Business Roundtable has long been an advocate for increasing the role of renewable energy in America's power generation mix. In fact, we recently released an economic modeling study that advocated for renewable power investment — including solar — as a critical pathway to enhancing the efficiency of a carbon pricing mechanism, as called for in the American Clean Energy and Security Act now making its way through the Senate. This bill provides a good vehicle for policymakers in Washington, D.C. to build on the investments in the recently passed stimulus package, which contained billions of dollars in tax and loan incentives to advance solar energy in the United States, including a consumer tax credit for the purchase of solar water heating equipment, appropriations for the installation of solar energy technology on federal buildings, federal dollars for energy efficiency and renewable energy research and bonds to finance solar energy facilities.

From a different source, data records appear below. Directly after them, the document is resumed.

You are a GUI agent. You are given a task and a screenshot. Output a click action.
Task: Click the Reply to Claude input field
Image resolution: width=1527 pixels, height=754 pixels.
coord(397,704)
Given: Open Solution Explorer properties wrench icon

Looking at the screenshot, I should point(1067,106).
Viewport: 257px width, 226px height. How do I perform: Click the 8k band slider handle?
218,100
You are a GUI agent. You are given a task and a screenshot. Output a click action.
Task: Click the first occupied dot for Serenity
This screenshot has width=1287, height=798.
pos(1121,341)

These are all positive steps forward and we urge policymakers to continue making these critical investments in solar and renewable energy technologies to help America achieve a balanced energy portfolio and a more diverse fuel mix. Not only does it make sense from the perspective of our nation's energy security and environmental conservation, it also makes economic sense: implementing these technologies will create "green jobs" that can help reduce unemployment and accelerate economic recovery.

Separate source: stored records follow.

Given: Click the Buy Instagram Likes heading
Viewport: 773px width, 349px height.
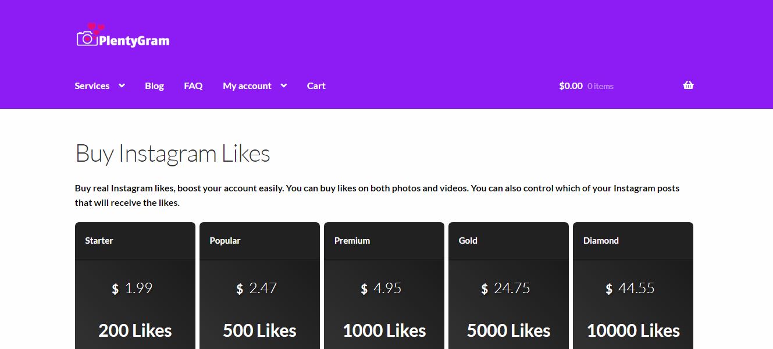Looking at the screenshot, I should point(173,154).
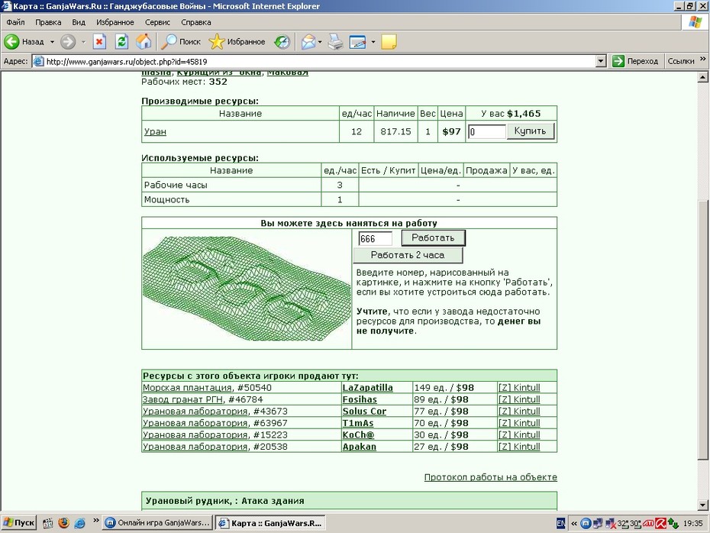Screen dimensions: 710x533
Task: Click the yellow note toolbar icon
Action: tap(389, 42)
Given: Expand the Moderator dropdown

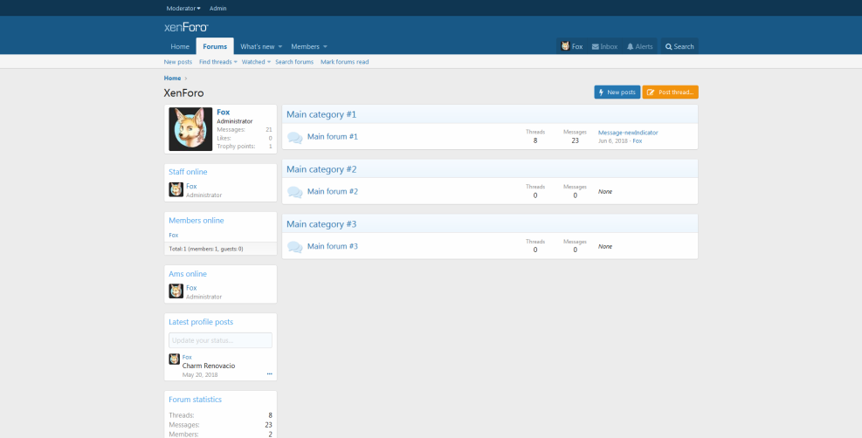Looking at the screenshot, I should 183,8.
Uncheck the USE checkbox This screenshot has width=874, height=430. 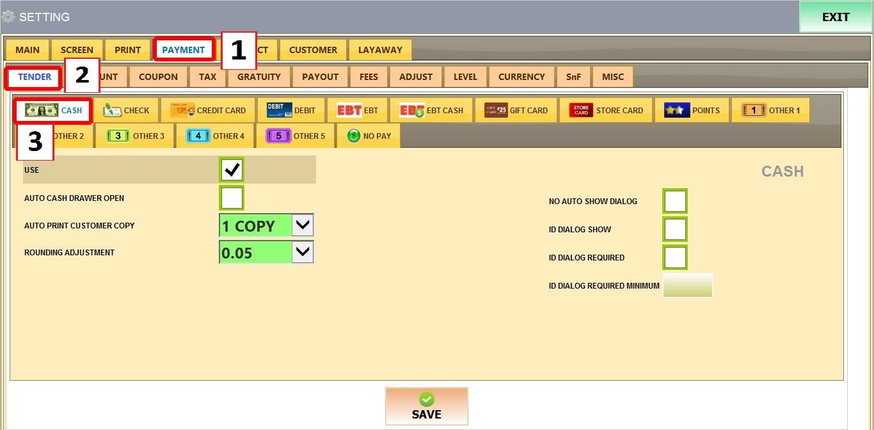232,170
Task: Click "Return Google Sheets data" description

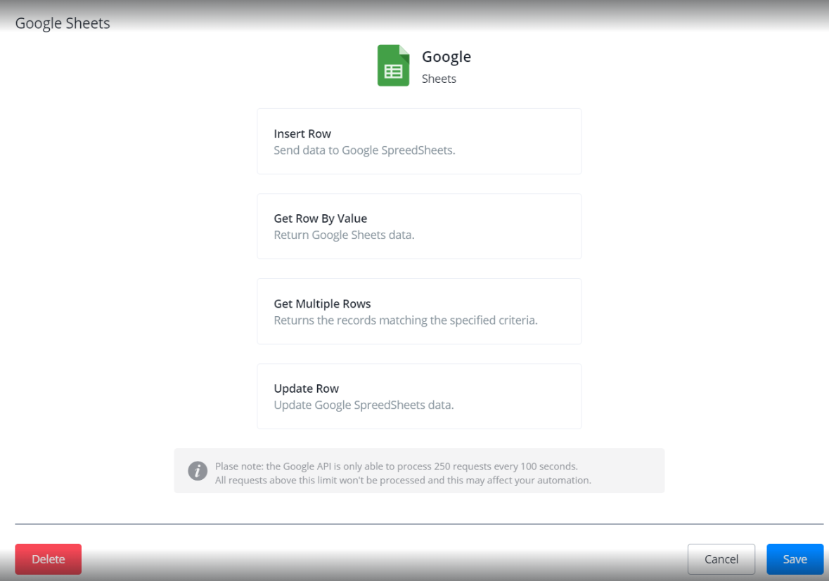Action: (x=344, y=235)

The members of Business Roundtable understand this. They have been, and continue to be, out in front on solar energy and other renewables, creating jobs and promoting cleaner, greener technology. For instance:
- AT&T; recently installed nearly 3,700 solar panels at its facility in San Ramon, California, which provide up to a quarter of the plant's energy;
- Dow is investing more than $100 million in research and development for solar photovoltaic building materials that could revolutionize the way we power our homes;
- FedEx recently installed solar equipment that help avoid nearly 2.9 million pounds of carbon emissions every year, and is currently installing another facility that will nearly double its production of renewable energy; and
- FPL Group is America's leading producer of renewable solar energy, operating the largest solar thermal facilities in the world with enough capacity to power more than 230,000 homes with emissions-free electricity.

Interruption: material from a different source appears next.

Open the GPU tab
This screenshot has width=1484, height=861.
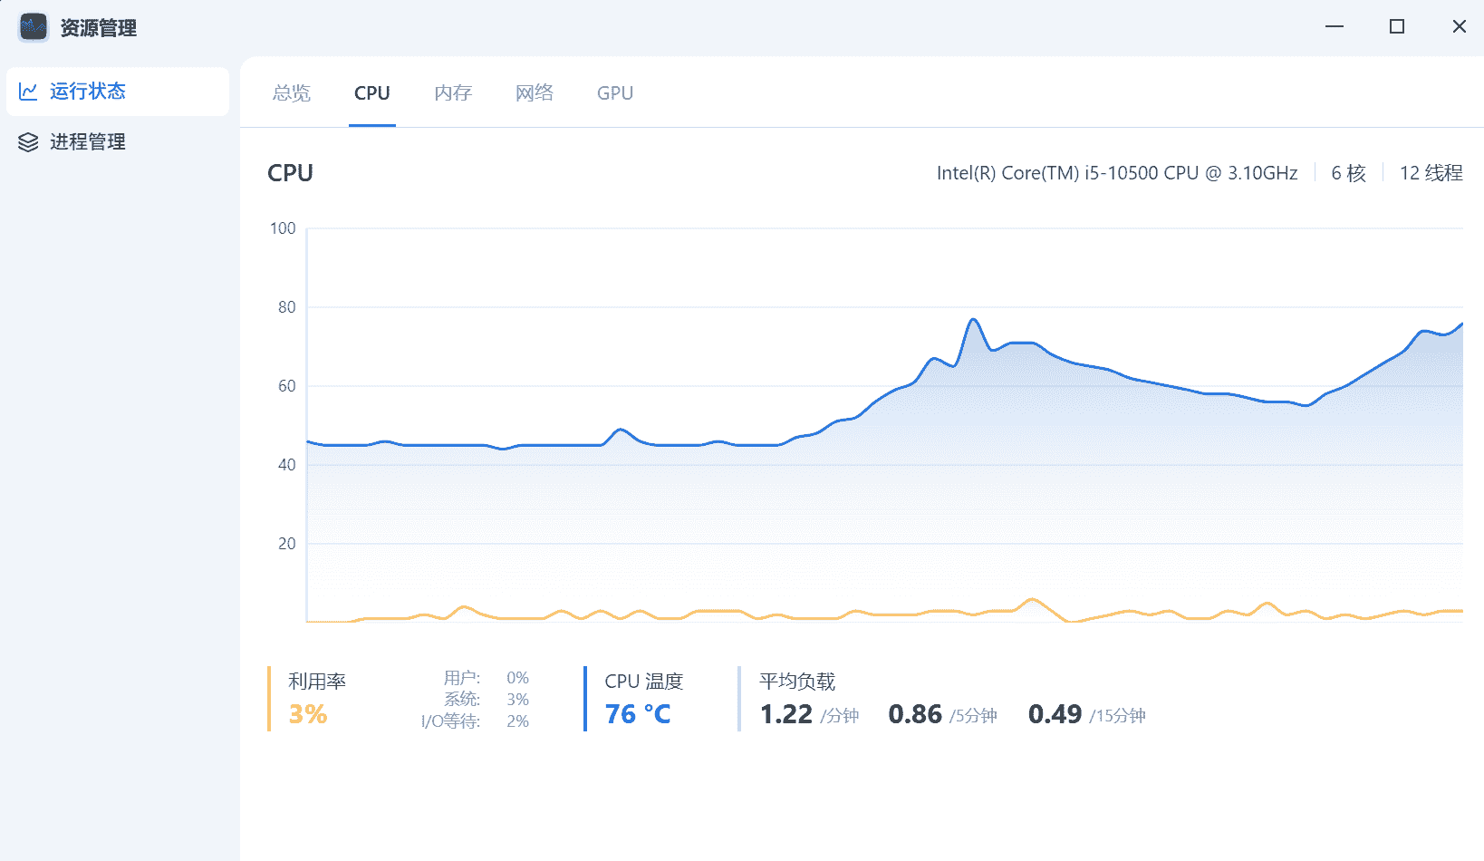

Clearly, both U.S. businesses and policymakers cannot afford to ignore this precious, abundant resource. The power of solar energy can take our nation one step closer to a more sustainable and prosperous future. The bottom line is, when it comes to increasing energy security, combating the effects of global climate change and enhancing economic recovery, it's important for our nation to explore all avenues and press forward with a variety of traditional and renewable energy technologies — including solar.